Task requirements
1 > Answer these about the excerpt on Dave Grohl and his father:
(a) How old was Grohl when his father left?
(b) What job did Jim Grohl end up in on Capitol Hill?
(c) For how long did the articulation drills require speaking on a given subject?
2 > Reproduce word for word a portion of the excerpt on Dave Grohl and his father: begin at the words "During the course" and stop after "so, well, Dave.".

Excerpted passage
|---|

During the course of GQ’s week with Grohl, when the writer asked those who have known him for years, such as Josh Homme, what it is that makes the frontman so full of energy, so full of that optimistic zeal – what translates as “nice” for so many observers – they conspiratorially whispered, “Well, you know, there is a darkness there in Dave.” A difficult relationship with his father, for example, has come up on more than one occasion as a potential reason for Dave being so, well, Dave.

“My parents divorced when I was young,” Grohl tells GQ the next day, sitting in his hotel suite. “He bailed when I was six. I guess things weren’t working out so well at home. He went to do his thing in DC and I lived with my mother in Virginia.”

Jim Grohl died in August 2014. He was a journalist, starting out as a reporter in Michigan for the Niles Daily Timesand going on to work at the Painesville Telegraph, before serving in the army in the Sixties. He ended up working as a Republican speechwriter on Capitol Hill and was also a keen flautist.

“You can imagine we had our differences,” laughs Grohl. “He was on Capitol Hill while his son was sitting in his bedroom, using a pillow as a snare drum and listening to satanic death metal. At one point he took me out of our community school and sent me to a Catholic school to try to iron out the kinks. We weren’t religious. It bewildered me, angered me at the time.”

Jim Grohl’s lectures were memorable. “They were epic. I mean a Republican speechwriter, can you imagine the dressing downs? He used to get the whole family to do articulation drills. We were given a subject and then you had to talk about a specific thing – a chair, the capital of Spain, whatever – for four minutes without any broken speech. No ‘ums’ or ‘buts’, without hesitation. It was a valuable lesson. It made me think in measured tones. If you hadn’t noticed, I have no problem getting up in front of 150,000 people and talking to them. I am never at a loss for words.”

|---|

Dataset
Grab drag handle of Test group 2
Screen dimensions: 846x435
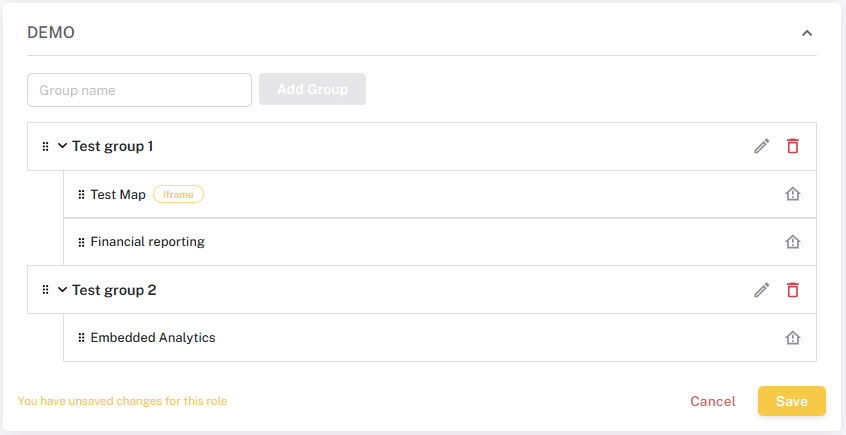tap(45, 290)
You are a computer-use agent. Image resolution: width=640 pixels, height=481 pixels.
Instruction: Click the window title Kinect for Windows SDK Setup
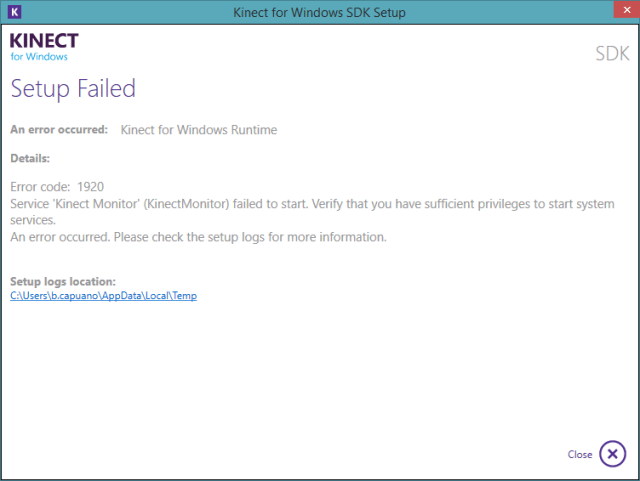(x=320, y=11)
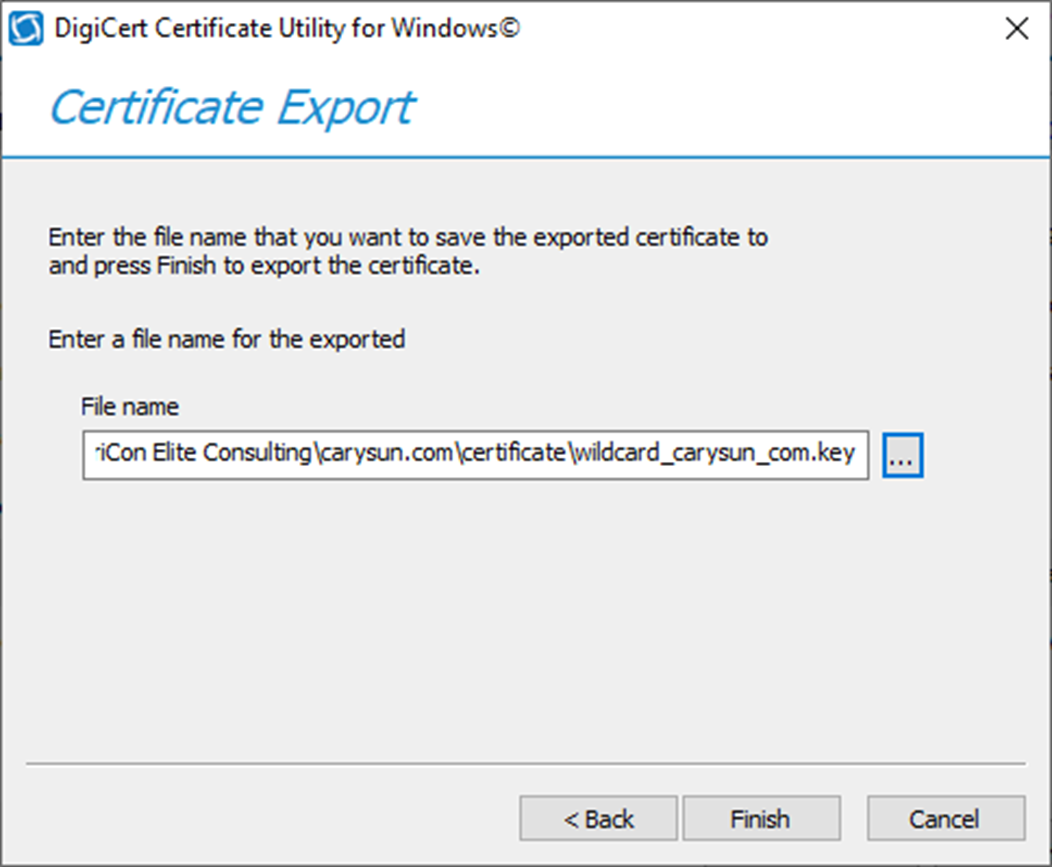Click Finish to export the certificate
The height and width of the screenshot is (867, 1052).
tap(761, 818)
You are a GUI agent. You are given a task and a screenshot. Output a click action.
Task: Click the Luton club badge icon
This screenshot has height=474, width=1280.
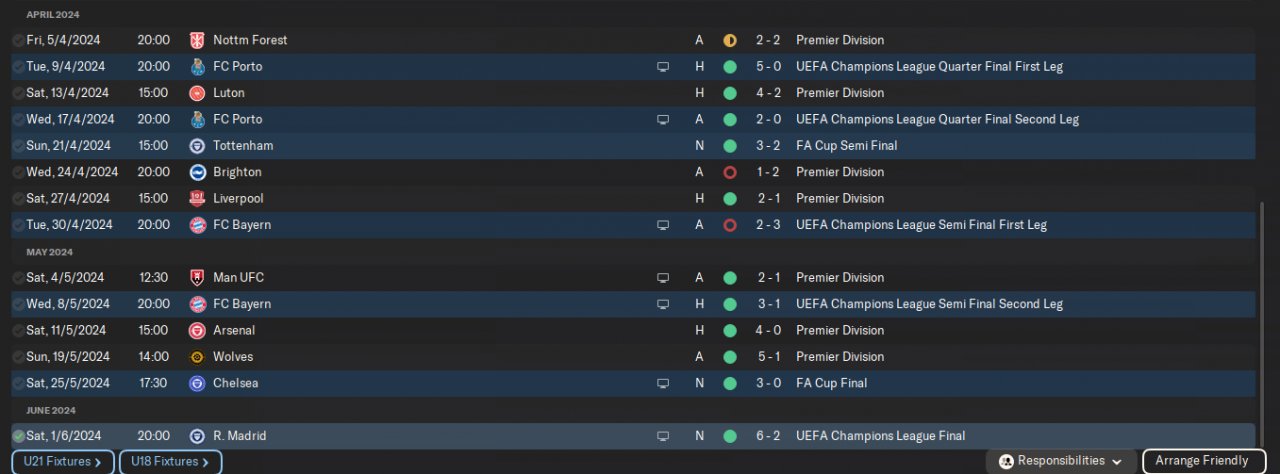(197, 93)
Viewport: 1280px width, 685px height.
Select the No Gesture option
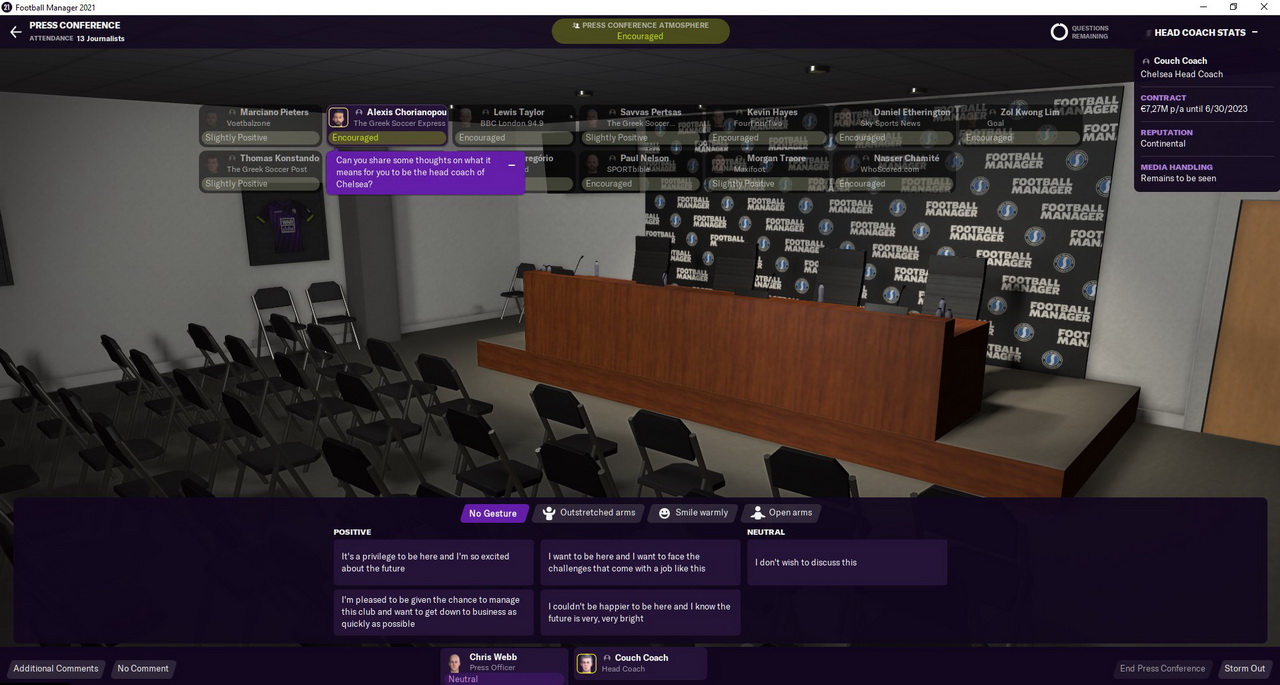[x=493, y=513]
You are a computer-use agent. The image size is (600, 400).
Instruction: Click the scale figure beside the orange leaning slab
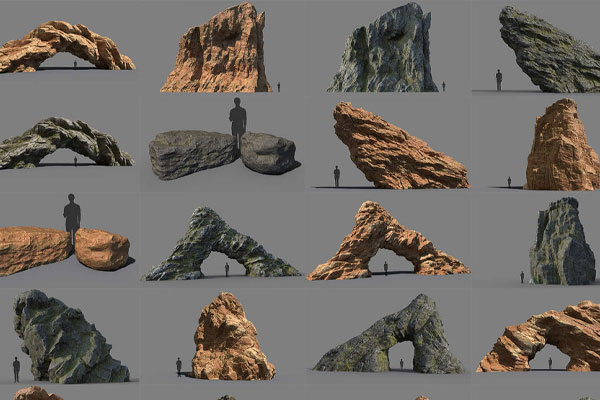(337, 176)
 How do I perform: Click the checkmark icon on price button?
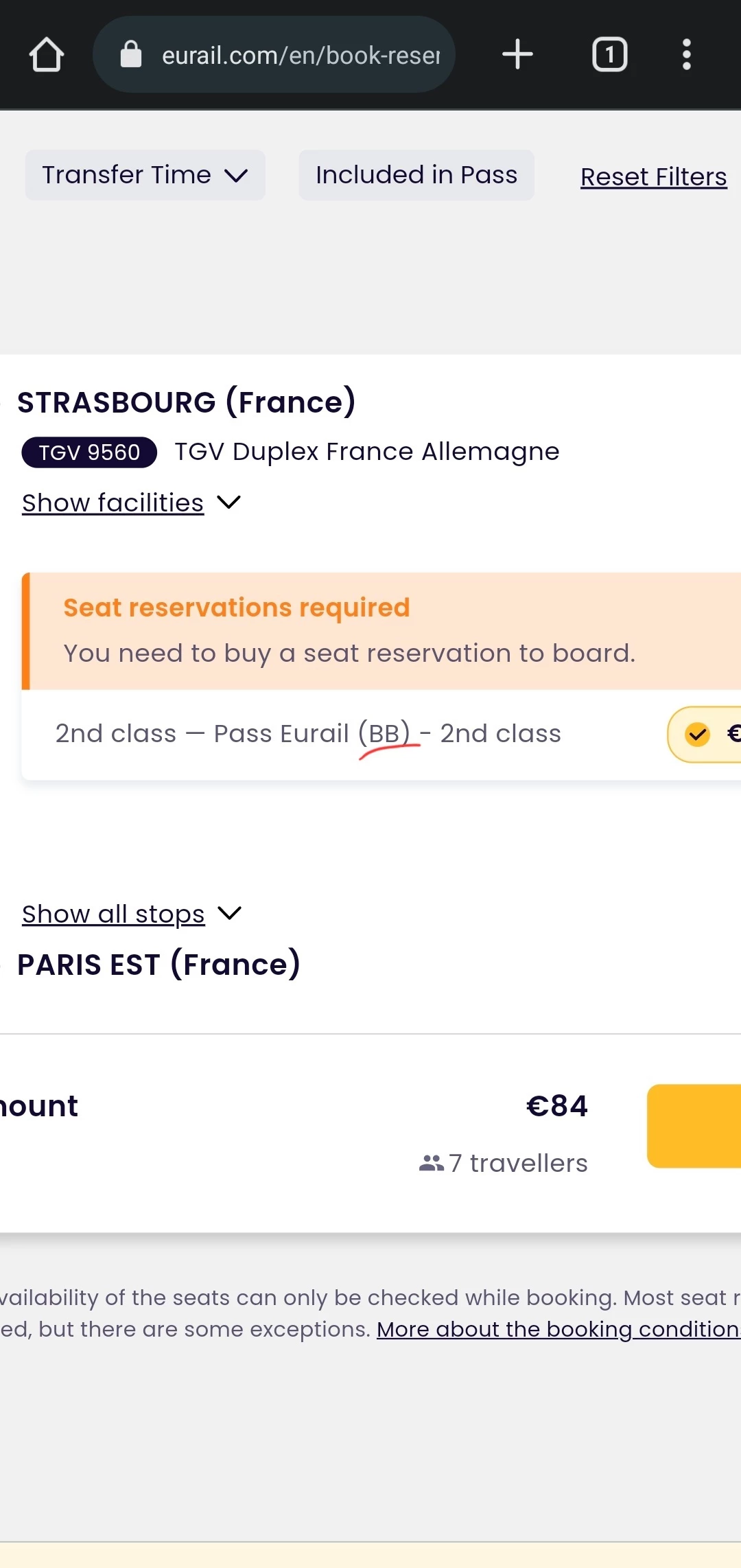point(698,735)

|---|

Responses in order
1 >
(a) Six.
(b) Republican speechwriter.
(c) Four minutes.

2 >
During the course of GQ’s week with Grohl, when the writer asked those who have known him for years, such as Josh Homme, what it is that makes the frontman so full of energy, so full of that optimistic zeal – what translates as “nice” for so many observers – they conspiratorially whispered, “Well, you know, there is a darkness there in Dave.” A difficult relationship with his father, for example, has come up on more than one occasion as a potential reason for Dave being so, well, Dave.